Por Iliana Molina
Me gusta la primera acepción del término “empresa” que da la Real Academia Española: “Acción o tarea que entraña dificultad y cuya ejecución requiere decisión y esfuerzo”; creo que refleja muy bien la situación que enfrentamos muchas personas, independientemente de la generación de ingresos o desarrollo que conlleve nuestro empeño. De cierta manera, los valores y principios de la empresarialidad se pueden aplicar a procesos de los distintos actores para que mejoren sus desempeños y puedan transmitirlos a las personas con las que trabajan.
Sin embargo, los términos relacionados con la empresa generan, en ciertos contextos, aversión o rechazo. Más que representar un instrumento para generar progreso y desarrollo, la empresa y sobre todo el empresario son vistos como actores abusivos, represivos e incluso destructivos.
Más allá de estas afirmaciones, conviene rescatar el sentido original de la creación de empresas. Efectivamente, están relacionadas con la generación de utilidades económicas a través de bienes y servicios, pero también juegan originalmente un rol social importante, vinculado con el crecimiento individual (trabajo digno) y colectivo (progreso).
La promoción de desarrollo de capacidades empresariales en comunidades en situación de pobreza y marginación es tan necesaria como compleja. Son contadas las experiencias en trabajo con comunidades que promueven el desarrollo de habilidades empresariales, aunque éstas representan un pilar fundamental para la sostenibilidad a largo plazo.
Dejando a un lado la semántica, conviene indagar en las comunidades el nivel de emprendimento o empresarialidad que ya existe para llevarse algunas sorpresas. No todos nacimos para ser empresarios, pero en mi experiencia existen en las comunidades, aun en las más marginadas, personas que poseen todas las características para ser empresarios exitosos.
¿Qué falta entonces para que salgan de la condición de pobreza en la que están?

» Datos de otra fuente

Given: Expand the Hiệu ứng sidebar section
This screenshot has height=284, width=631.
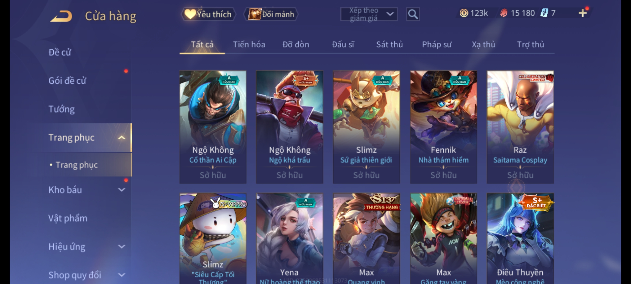Looking at the screenshot, I should point(121,246).
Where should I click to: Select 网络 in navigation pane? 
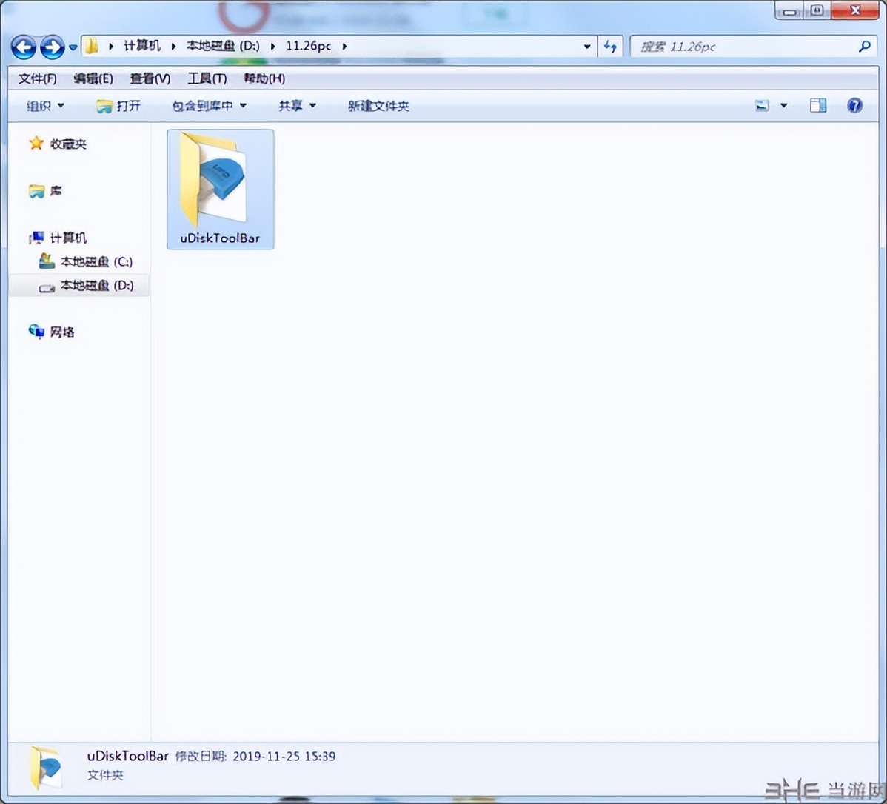pos(62,332)
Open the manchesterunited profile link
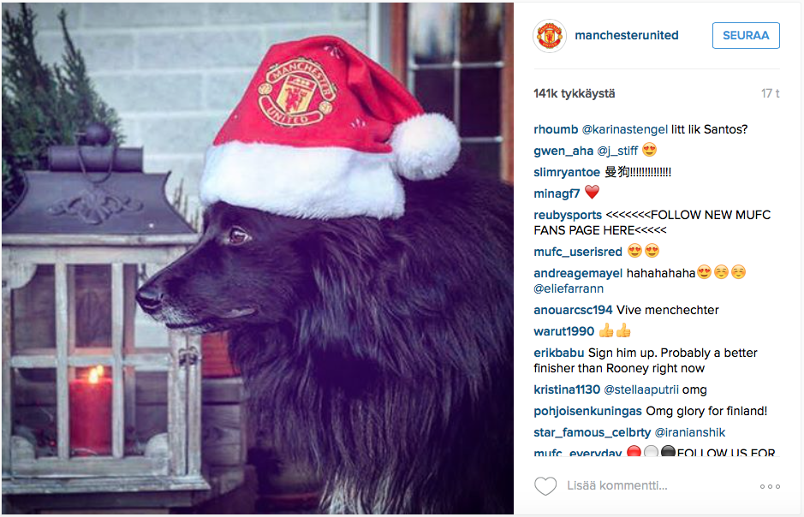The height and width of the screenshot is (517, 804). click(x=627, y=35)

Entre otros factores, el desarrollo empresarial que les permita visualizarse como una empresa y organizarse como tal, generando un modelo de negocios que puedan probar hasta demostrar su viabilidad. Y eso es lo que falla en muchos casos: generalmente, los esfuerzos se realizan de una manera empírica y desordenada, minimizando la importancia de contar con las habilidades que permitan a las personas visualizar su actividad como formal y sostenible. Identificar el valor agregado, el mercado objetivo, los canales de distribución, los costos tanto del producto o servicio como de su elaboración, los recursos con que se cuenta y aquéllos que son necesarios, y la manera adecuada para organizarse y tomar decisiones.

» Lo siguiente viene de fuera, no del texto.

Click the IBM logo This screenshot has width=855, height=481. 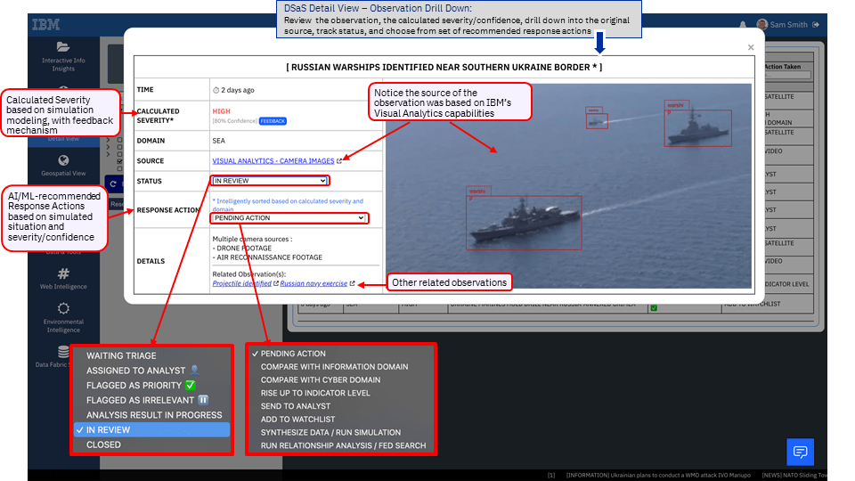pos(46,25)
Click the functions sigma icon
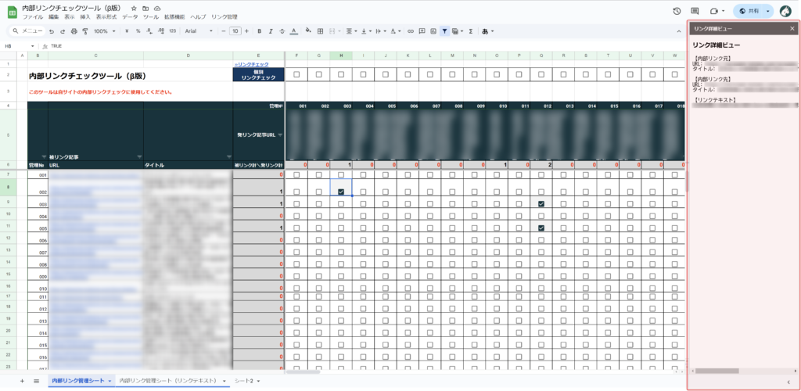Screen dimensions: 801x391 [469, 31]
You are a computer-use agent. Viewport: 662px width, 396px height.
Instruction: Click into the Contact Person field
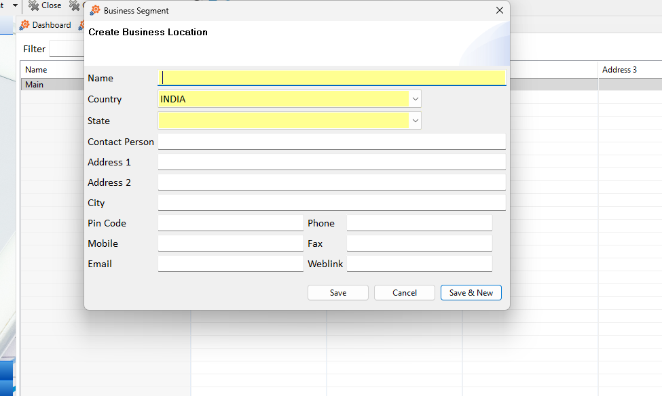pyautogui.click(x=331, y=142)
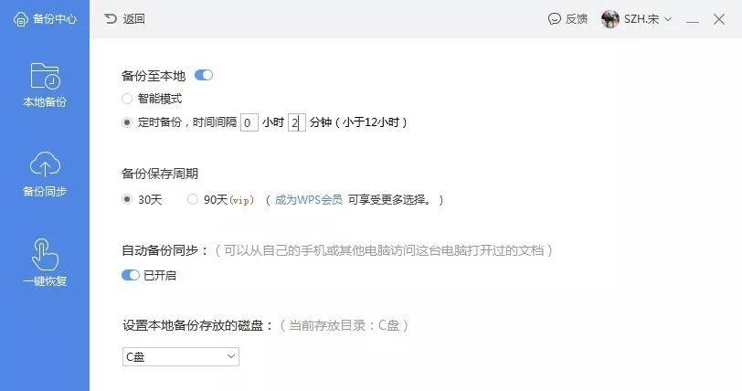Click the 分钟 interval input box

297,122
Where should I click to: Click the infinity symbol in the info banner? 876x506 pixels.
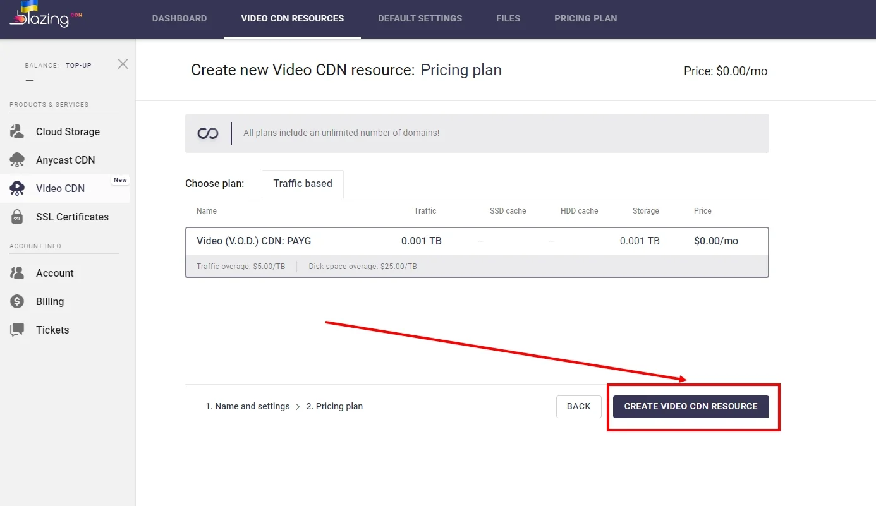click(208, 133)
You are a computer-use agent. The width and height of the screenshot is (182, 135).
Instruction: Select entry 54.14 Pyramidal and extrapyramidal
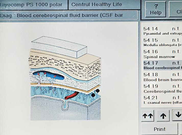(162, 31)
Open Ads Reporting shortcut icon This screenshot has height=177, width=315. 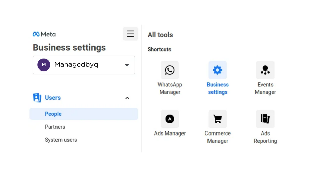click(265, 119)
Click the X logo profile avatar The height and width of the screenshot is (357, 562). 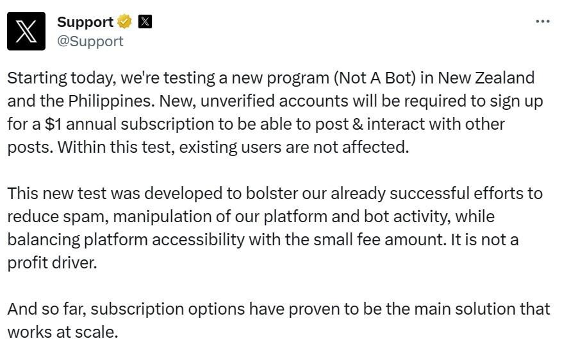coord(26,31)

En este sentido, conviene poner especial atención en el desarrollo de capacidades empresariales, no sólo como el medio de que los esfuerzos se vuelvan sostenibles y rentables, sino como un mecanismo de empoderamiento para las comunidades, siempre y cuando esté centrado en las personas. Promovamos la visión en la que las empresas sean un instrumento a favor de la gente y no al revés, y que esté equilibrado con los demás componentes (humano, social, técnico) como una respuesta para generación de riqueza y bienestar de las personas en México.
Iliana Molina
Iliana Molina es Socióloga por la Sorbona de París y tiene un Máster en Economía Social por la Universidad de Mondragón, en España. Cuenta con más de diez años de experiencia en desarrollo social e inclusión económica en los sectores público, social y académico. Actualmente, colabora con la FAO como Especialista en Comercialización con Pequeños Productores en condiciones de Pobreza.